(Dataset items)

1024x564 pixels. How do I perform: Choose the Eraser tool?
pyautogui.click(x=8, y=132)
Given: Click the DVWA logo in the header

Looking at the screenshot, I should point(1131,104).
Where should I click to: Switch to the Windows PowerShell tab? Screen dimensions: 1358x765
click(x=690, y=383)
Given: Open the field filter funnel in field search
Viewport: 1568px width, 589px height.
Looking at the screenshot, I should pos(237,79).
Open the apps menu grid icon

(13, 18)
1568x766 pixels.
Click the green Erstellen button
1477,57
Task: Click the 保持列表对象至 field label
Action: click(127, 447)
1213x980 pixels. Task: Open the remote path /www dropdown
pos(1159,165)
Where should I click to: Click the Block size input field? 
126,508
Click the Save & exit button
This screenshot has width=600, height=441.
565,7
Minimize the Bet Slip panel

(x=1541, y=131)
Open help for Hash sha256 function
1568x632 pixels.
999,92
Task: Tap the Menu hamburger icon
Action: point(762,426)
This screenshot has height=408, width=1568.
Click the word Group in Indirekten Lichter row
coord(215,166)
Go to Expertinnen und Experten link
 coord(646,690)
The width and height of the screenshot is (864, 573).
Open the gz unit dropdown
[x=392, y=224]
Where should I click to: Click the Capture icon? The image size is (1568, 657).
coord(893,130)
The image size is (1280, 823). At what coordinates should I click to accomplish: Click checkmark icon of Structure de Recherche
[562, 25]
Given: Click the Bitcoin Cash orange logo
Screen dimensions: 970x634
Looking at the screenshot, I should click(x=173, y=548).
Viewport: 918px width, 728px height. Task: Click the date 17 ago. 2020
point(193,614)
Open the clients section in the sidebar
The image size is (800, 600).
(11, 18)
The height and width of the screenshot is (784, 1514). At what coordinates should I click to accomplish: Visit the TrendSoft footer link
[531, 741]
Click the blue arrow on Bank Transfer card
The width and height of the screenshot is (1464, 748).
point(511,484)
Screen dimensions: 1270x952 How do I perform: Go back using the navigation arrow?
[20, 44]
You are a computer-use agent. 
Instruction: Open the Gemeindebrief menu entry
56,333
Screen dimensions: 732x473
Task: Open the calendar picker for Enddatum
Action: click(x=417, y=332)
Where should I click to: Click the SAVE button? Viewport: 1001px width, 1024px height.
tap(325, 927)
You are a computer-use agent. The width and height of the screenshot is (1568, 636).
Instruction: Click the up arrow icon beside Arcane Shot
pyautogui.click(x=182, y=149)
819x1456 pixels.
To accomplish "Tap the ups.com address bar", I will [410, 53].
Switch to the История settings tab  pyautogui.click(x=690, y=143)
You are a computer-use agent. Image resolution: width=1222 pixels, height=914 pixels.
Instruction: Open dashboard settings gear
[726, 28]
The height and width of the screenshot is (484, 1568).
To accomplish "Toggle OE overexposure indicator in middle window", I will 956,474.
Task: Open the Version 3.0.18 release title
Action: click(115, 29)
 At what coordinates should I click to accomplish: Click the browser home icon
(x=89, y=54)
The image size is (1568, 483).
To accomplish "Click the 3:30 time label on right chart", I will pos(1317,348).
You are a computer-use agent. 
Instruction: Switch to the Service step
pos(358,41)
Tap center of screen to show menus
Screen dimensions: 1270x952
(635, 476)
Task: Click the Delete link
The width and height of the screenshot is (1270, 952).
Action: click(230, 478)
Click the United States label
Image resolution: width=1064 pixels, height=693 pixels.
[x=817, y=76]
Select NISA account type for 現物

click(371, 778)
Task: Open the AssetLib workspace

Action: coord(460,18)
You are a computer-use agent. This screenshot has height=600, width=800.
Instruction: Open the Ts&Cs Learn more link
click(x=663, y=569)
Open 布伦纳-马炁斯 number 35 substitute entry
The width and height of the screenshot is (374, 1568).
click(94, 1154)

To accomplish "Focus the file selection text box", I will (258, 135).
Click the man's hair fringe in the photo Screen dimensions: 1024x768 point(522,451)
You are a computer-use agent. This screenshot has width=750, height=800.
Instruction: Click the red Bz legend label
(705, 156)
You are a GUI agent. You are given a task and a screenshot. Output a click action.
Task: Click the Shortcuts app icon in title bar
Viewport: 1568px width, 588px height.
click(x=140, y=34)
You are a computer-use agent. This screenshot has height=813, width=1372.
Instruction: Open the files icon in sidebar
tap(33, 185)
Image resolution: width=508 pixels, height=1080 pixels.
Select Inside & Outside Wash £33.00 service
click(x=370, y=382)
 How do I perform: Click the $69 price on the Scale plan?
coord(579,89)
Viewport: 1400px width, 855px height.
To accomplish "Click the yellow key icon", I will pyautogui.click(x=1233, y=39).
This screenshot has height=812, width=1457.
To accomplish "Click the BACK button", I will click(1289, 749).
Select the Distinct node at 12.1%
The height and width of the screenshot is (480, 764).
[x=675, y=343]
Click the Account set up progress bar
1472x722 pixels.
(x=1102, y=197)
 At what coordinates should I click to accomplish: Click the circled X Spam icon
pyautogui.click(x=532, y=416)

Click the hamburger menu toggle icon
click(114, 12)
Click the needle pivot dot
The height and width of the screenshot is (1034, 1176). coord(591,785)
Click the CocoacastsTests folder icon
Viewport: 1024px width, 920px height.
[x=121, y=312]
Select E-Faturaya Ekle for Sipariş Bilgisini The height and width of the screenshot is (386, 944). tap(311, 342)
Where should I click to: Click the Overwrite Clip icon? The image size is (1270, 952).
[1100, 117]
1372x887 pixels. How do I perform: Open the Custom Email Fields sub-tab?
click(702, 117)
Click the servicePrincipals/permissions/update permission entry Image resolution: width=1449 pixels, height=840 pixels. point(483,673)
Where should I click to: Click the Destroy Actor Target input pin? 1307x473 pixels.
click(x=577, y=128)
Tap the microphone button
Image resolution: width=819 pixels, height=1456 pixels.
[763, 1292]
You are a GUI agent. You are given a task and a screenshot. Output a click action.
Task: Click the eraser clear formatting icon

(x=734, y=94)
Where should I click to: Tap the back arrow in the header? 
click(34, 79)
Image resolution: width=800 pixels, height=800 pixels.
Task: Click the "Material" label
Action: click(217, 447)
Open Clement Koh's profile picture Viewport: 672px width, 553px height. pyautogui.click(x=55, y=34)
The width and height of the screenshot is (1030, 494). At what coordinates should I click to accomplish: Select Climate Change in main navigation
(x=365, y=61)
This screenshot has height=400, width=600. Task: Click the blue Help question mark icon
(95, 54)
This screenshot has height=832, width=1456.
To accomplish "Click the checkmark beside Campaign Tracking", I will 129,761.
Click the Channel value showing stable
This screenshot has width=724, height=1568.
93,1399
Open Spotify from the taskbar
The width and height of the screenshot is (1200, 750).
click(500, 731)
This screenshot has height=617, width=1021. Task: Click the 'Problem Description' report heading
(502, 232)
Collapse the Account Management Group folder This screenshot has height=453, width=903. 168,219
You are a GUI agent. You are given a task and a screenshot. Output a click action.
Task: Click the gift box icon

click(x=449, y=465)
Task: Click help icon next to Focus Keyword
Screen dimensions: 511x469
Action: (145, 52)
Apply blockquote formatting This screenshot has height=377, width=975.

**Action item:** Would you please copy the lines above, from the one holding "Screen dimensions: 511x469" through the last, and nothing else?

**Task answer:**
Screen dimensions: 511x469
Action: (145, 52)
Apply blockquote formatting This screenshot has height=377, width=975.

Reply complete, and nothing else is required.